Machtkampf bei der FIFA: UEFA plant Gegenbewegung gegen Infantino

Ein massiver Konflikt zeichnet sich in der Führungsebene des Weltfußball-Verbandes ab. Die UEFA sowie ihre Pendants aus Asien und Nord-/Mittelamerika (AFC und CONCACAF) üben massiven Druck auf FIFA-Präsident Gianni Infantino aus und fordern seinen Rücktritt von der Spitze des internationalen Fußballs.
Im Zuge dieser Auseinandersetzung werden in den betroffenen Kontinentalverbänden nun weitreichende Pläne konkretisiert. Neben der Forderung nach dem Machtwechsel an der FIFA-Spitze steht auch die Entwicklung eigenständiger internationaler Wettbewerbe zur Diskussion. Dies könnte eine fundamentale Verschiebung der Machtstrukturen im organisierten Fußball zur Folge haben.

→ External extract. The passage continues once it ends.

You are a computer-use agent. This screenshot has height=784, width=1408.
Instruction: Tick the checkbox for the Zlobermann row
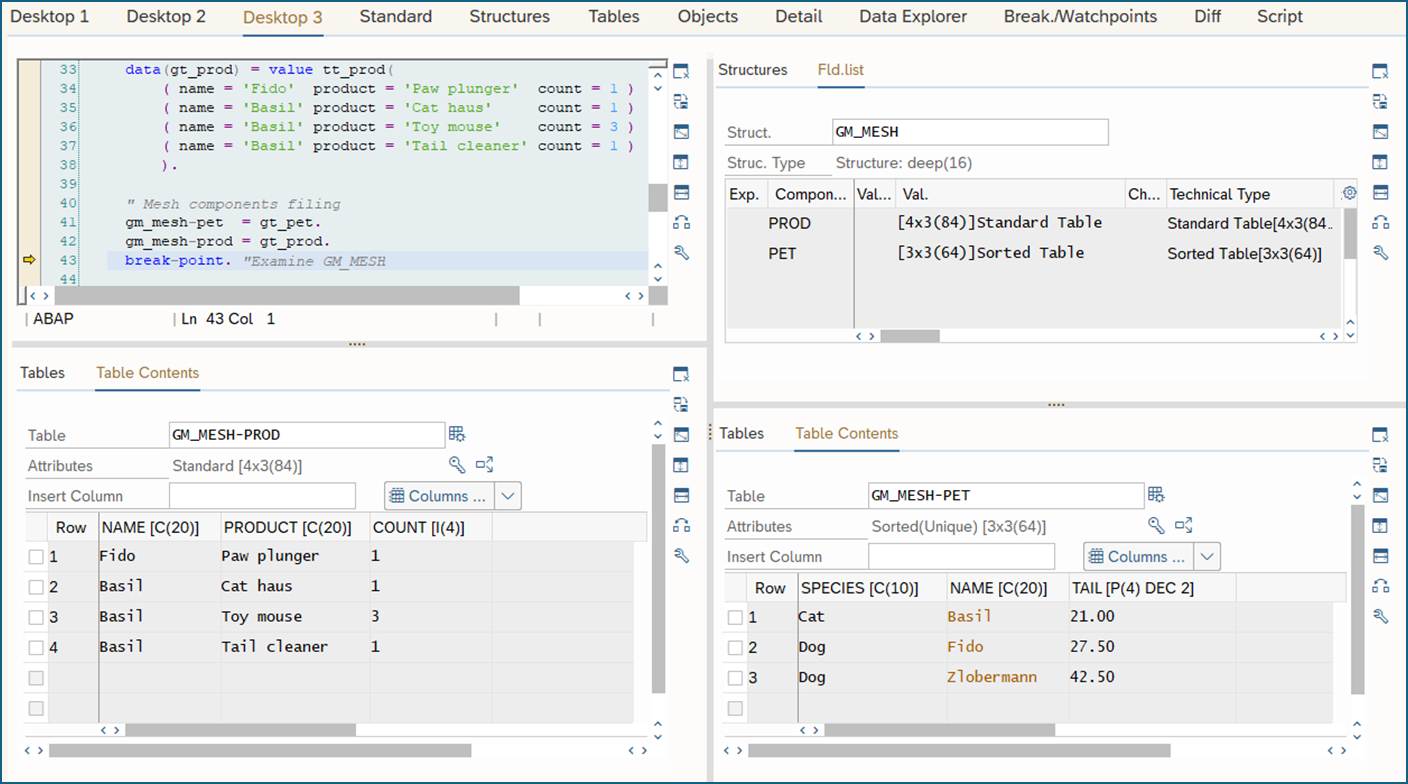click(735, 678)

Ob und in welcher Form solche Eigenständigkeitsbestrebungen tatsächlich umgesetzt werden, bleibt abzuwarten. Klar ist jedoch: Der Konflikt zwischen Infantino und den großen Kontinentalverbänden hat eine neue Eskalationsstufe erreicht und könnte die internationale Fußballlandschaft nachhaltig verändern.